Investing in the Individual
Expanding more on last week’s commentary, egos, like cockroaches, have gained a bad reputation. The ego, it would seem, has become the bad guy in our personal lives because the spiritual traditions have warned us time and again that this trip on earth has nothing to do with keeping our individuality beyond the grave. To even surmise that a sense of personal self might someday be realized and maintained is tantamount to playing god. Our society has a great aversion to personal power, especially when an individual assumes attributes of a deity.
But is such a judgment really fair? What has the ego really done to warrant such a bad rap? Oh sure, we all can be self-serving individuals, and when applied to egotistical ambitions, things can get out of hand. It is like the individual investor in pursuit of making money. Greed makes us want to buy more when the going is good, and sell when times are tough. Likewise, with our selves, when our ego is on a roll, we love to gobble it up and go for more. “This is me! This charming, gorgeous, intelligent individual is the real me and I love it!” And when we are down and out, depressed and neurotic, we determine that our ego must be some intruder.

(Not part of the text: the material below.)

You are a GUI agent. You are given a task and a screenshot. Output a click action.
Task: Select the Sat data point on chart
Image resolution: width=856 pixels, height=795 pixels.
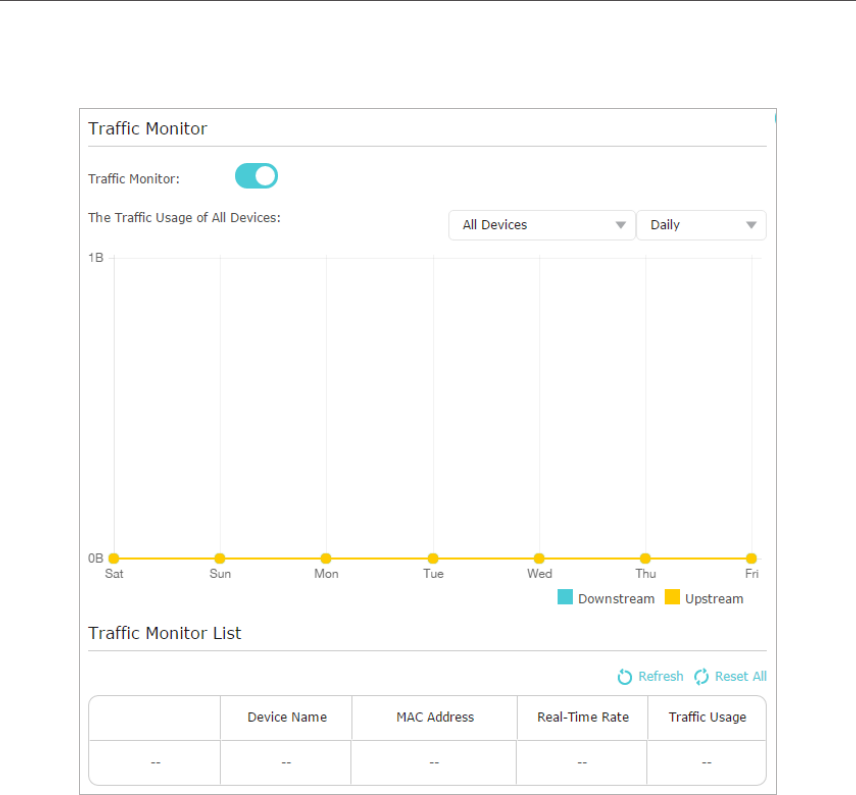114,558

The answer to making money in the markets can be given in one sentence: Buy low and sell high. This can also be applied to managing our egos; buy in fear and sell in euphoria.
We would be better off if we managed the ego the same as our retirement account: buy when it is down, and sell off on the highs. The natural tendency is take credit for our individuality when times are good, but that is precisely the moment when we should humbly admit that maybe circumstances and the help of others has brought us to such good fortune.
It is also a temptation to disown our individuality when times are bad. That demoralized victim having a bad day is not really me, is it? Well, yes it is, and this is the time to accept it. By embracing our low points, we buy into something very valuable. And by accepting that, and buying into it at that moment, we suddenly have a whole lot of upside potential. “Been down so long it looks like up to me,” and indeed, there is no way but up. The acceptance of our worst moments makes two wonderful things happen at once. We see ourselves for who we really are, facing up to the reality of the work we have to do, and we also, ever so humbly, recognize that there is this remote possibility of finding individuality. When we do this, the ego villain vanishes, and in creeps a very shy and un-predisposing potential hero: the “I.”